→ EXERCISE MATERIALS
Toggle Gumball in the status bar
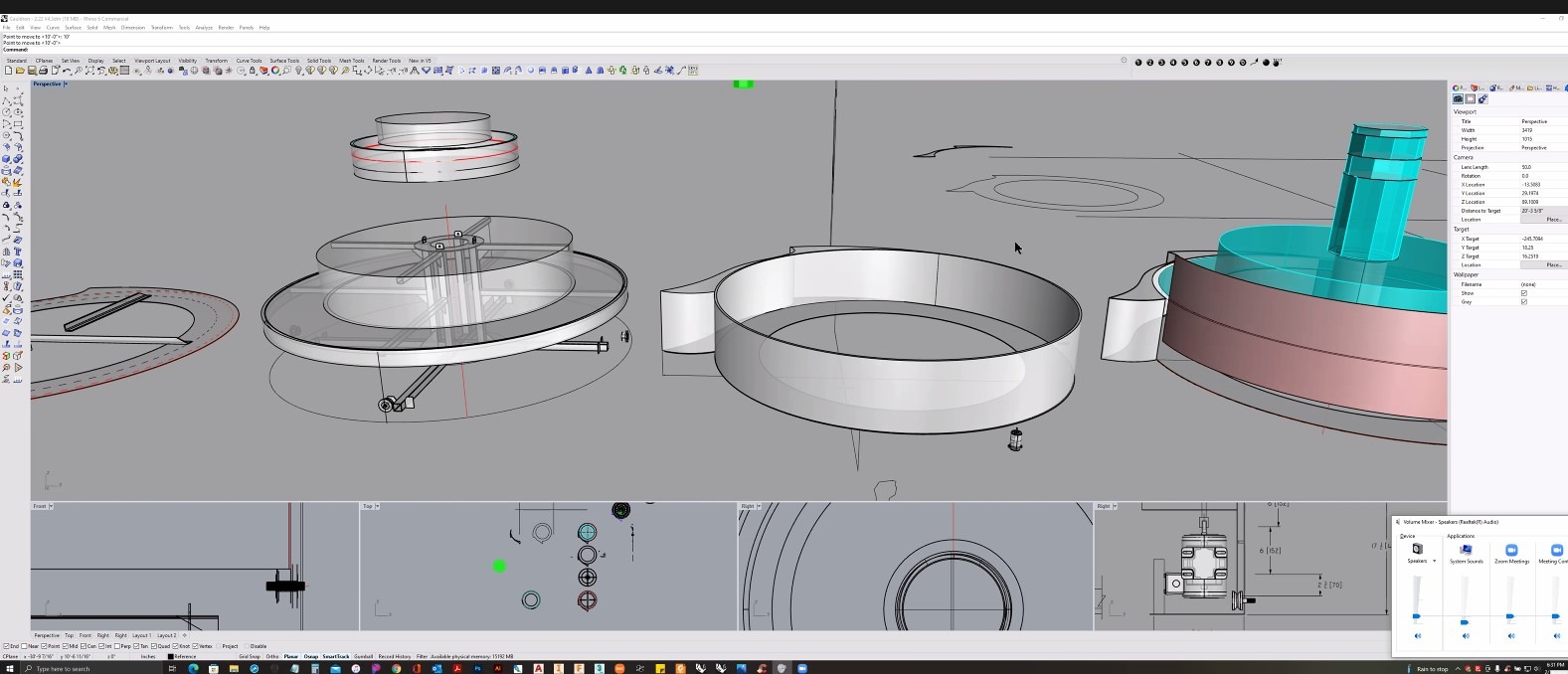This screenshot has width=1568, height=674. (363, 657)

==

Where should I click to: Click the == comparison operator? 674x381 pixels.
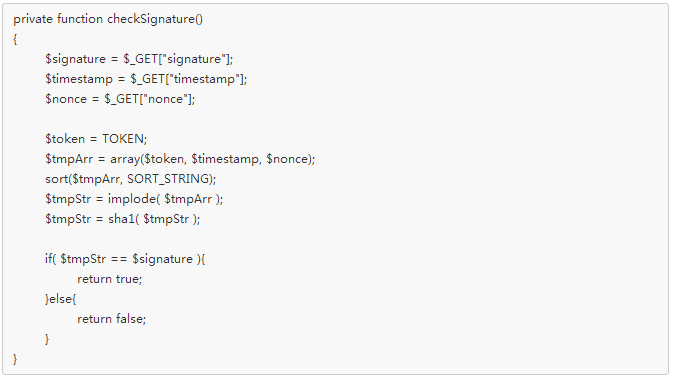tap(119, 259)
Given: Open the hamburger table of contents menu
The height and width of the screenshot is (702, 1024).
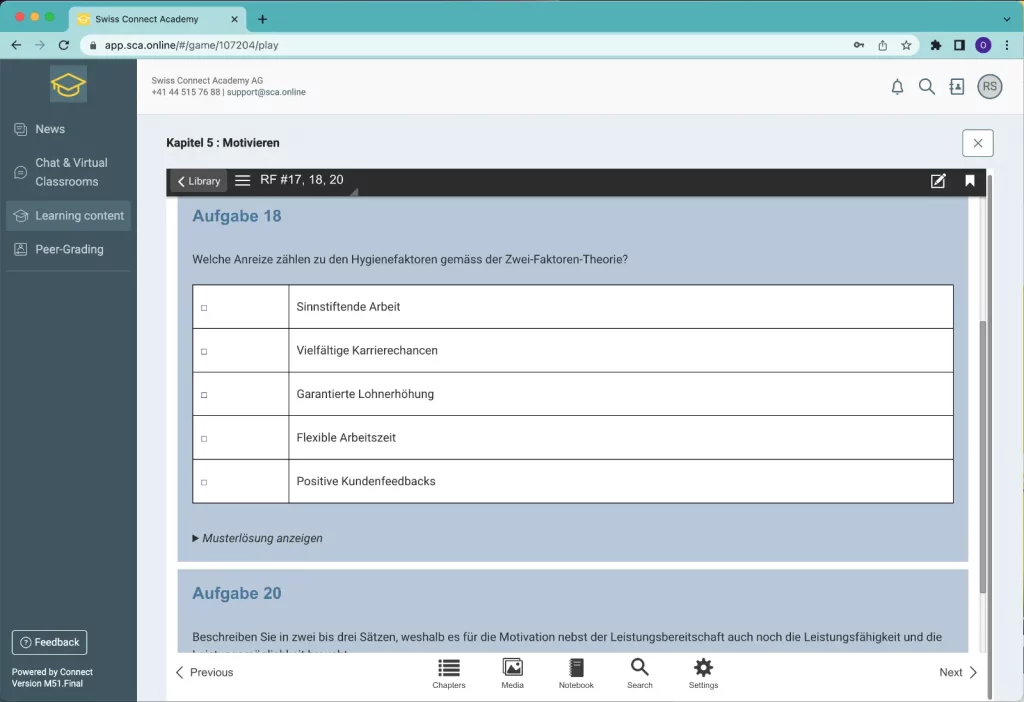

---

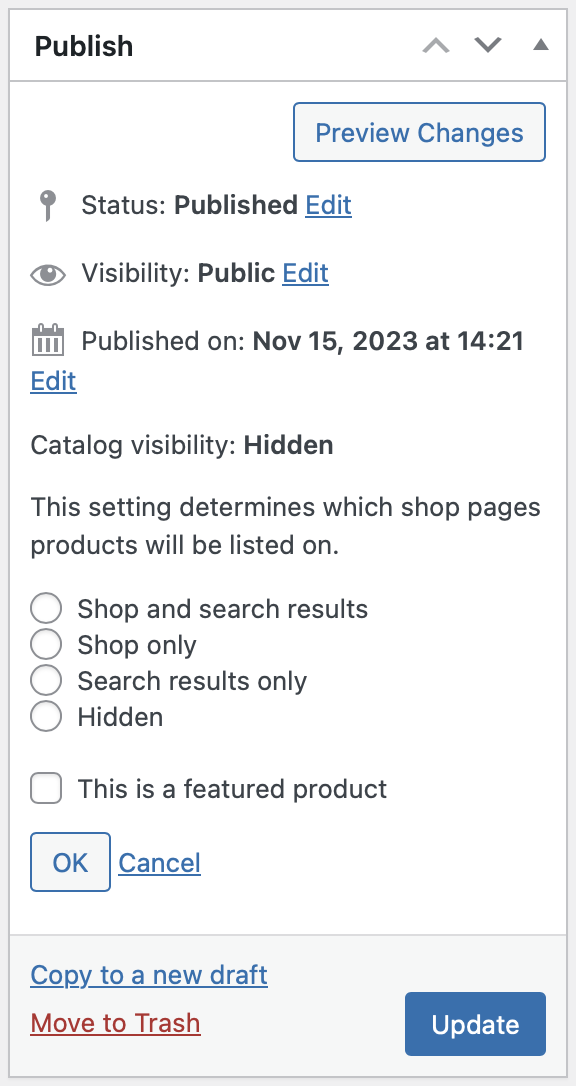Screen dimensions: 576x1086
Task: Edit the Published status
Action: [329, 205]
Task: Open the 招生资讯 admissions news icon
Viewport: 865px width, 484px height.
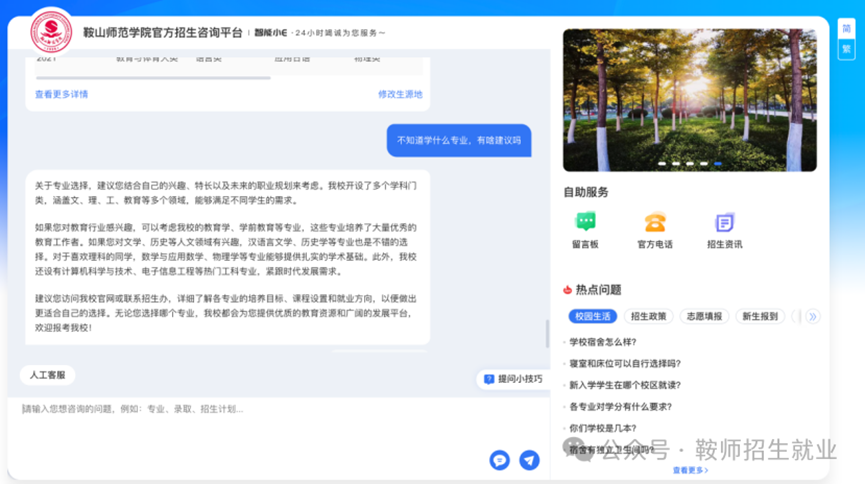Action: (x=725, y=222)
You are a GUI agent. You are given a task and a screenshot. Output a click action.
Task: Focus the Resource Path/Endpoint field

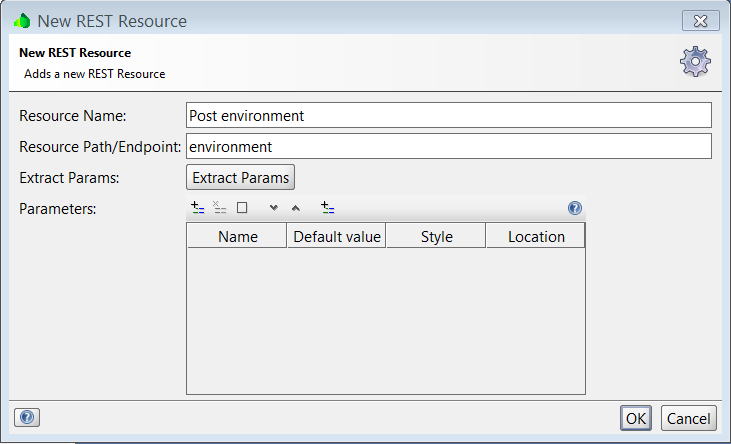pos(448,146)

→ TASK DETAILS
Once the line with "Where should I" is found above, transcribe each line from it through the line with "The height and", exactly, and omit the pictures.

→ RESPONSE TO THIS TASK
Where should I click to: Click the == comparison operator? 674x381 pixels.
tap(119, 259)
Given: Open the hamburger table of contents menu
The height and width of the screenshot is (702, 1024).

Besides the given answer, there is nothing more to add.